### SELECTED EXCERPT
□ □ □

Here's a juxtaposition. One the one hand, Tony Blair's partial apology for the Iraq war has reminded us of the greatest failure of New Labour whilst on the other hand, Speri's Tony Payne reminds us that Blair delivered "many substantial achievements" - among them the reduction in pensioner poverty, decent productivity growth and introduction of tax credits.

But what, if any, was the relationship between the two? Was Blair really a split personality PM, being good if limited Dr Jekyll in domestic policy and evil warmongering Mr Hyde in foreign policy?

I suspect not. Here's a theory. Some of the thought processes that took Blair to war were also processes which underlay his thinking about domestic policy. I mean this in four ways:

- An excessive faith in the "intelligence" that told him that Saddam was a threat. This represented a failure to see that knowledge is often severely limited. There's a counterpart to this in domestic policy: the belief that public services can be managed by targets also rested upon a belief that fragmentary dispersed and partial knowledge can be known to a single mind.

- Leadershipitis. A feature of New Labour was a faith in leadership and bosses. Peter Hennessy has described Blair as a "command and control premier" who believed that "you either have a strong and determined approach to the job or, just like that, you have weakness, indecision and chaos.*" This belief in the importance of leaders led to the idea that deposing a bad leader was sufficient to transform Iraq for the better. In both cases, there was a failure to see the limits of leadership and importance of complexity.

- Modernity. "If there is a single word that might capture the essence of Labour's social and political project then it is 'modernization'" wrote Alan Finlayson. Blair seemed to believe in a simple linear view of history in which modernity was both self-evident and good. I suspect he had a similar attitude to Iraq: he thought removing a dictator would turn the country into a "modern" liberal democracy. Sadly, it wasn't that simple.

- Deference. Blair was excessively deferential to those in power - both to President Bush and to military intelligence.

□ □ □

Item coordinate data

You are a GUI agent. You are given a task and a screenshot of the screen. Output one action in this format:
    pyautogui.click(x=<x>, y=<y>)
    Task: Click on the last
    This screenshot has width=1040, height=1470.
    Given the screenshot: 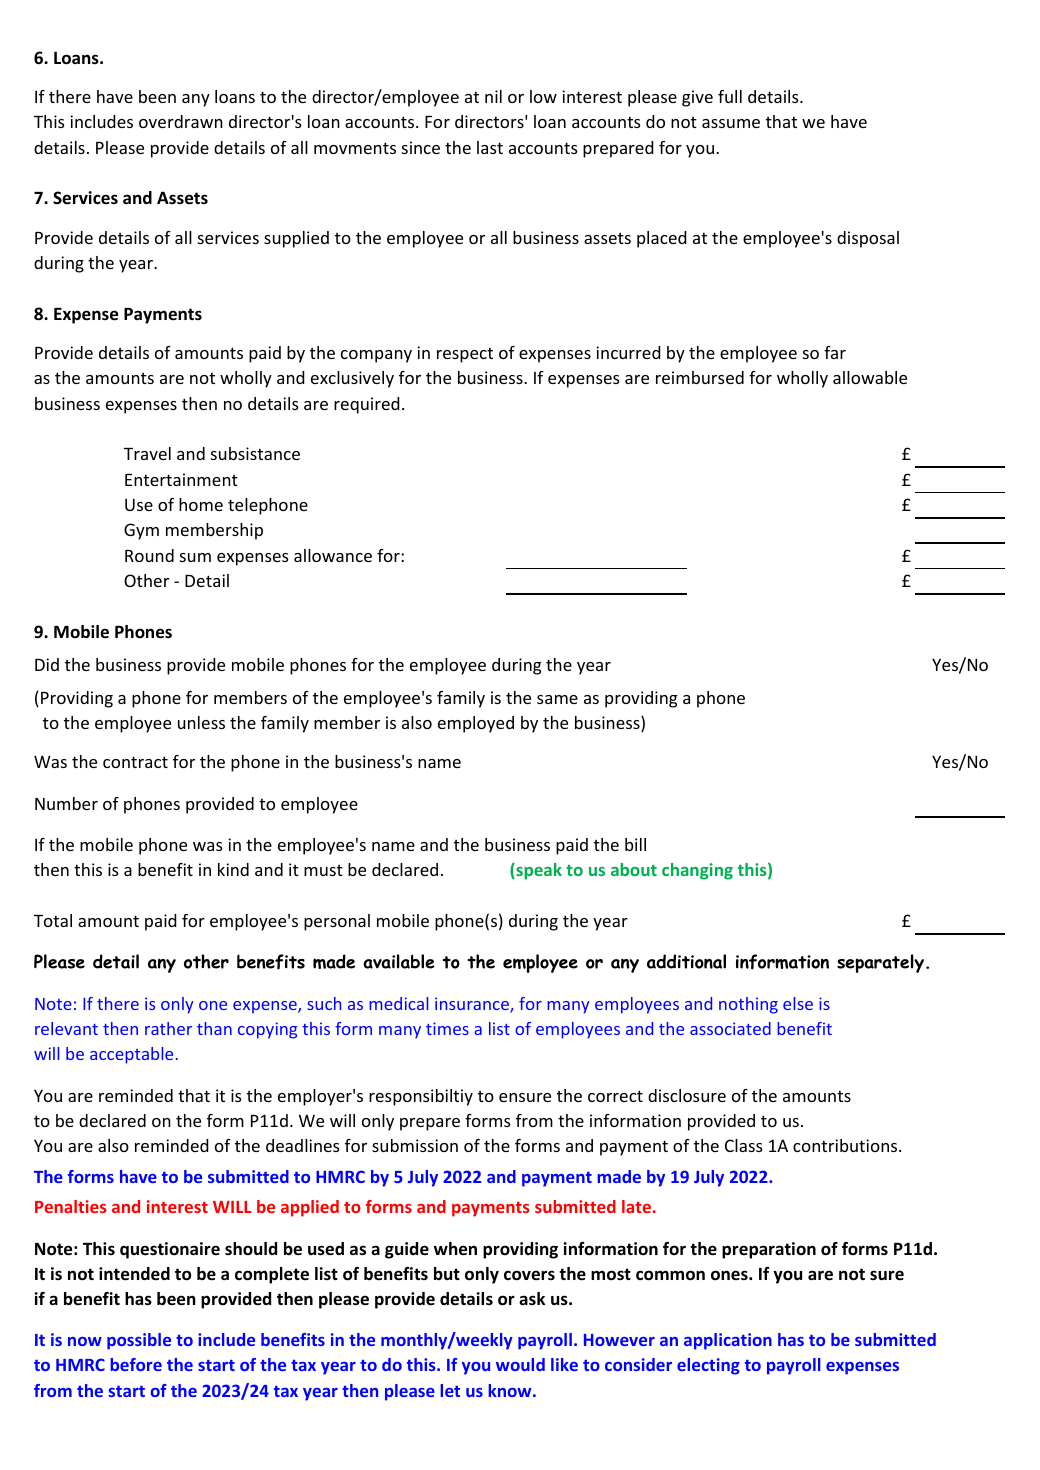 What is the action you would take?
    pyautogui.click(x=490, y=147)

□ □ □

### EXERCISE REQUIREMENTS
[1] Recast the paragraph in the piece on Blair that begins "Leadershipitis. A feature of New Labour" as a short bulleted list that keeps its main facts.
[2] Write out the records word for word, from their first line up to and including the line containing "This screenshot has".

### EXPECTED RESULTS
[1]
- New Labour had a faith in leadership and bosses.
- Peter Hennessy described Blair as a "command and control premier" who believed the alternative to a strong, determined approach was weakness, indecision and chaos.
- This belief in leaders led to the idea that deposing a bad leader was enough to transform Iraq for the better.
- In both cases, the limits of leadership and the importance of complexity went unrecognized.

[2]
You are a GUI agent. You are given a task and a screenshot of the screen. Output one action in this format:
    pyautogui.click(x=<x>, y=<y>)
    Task: Click on the last
    This screenshot has width=1040, height=1470.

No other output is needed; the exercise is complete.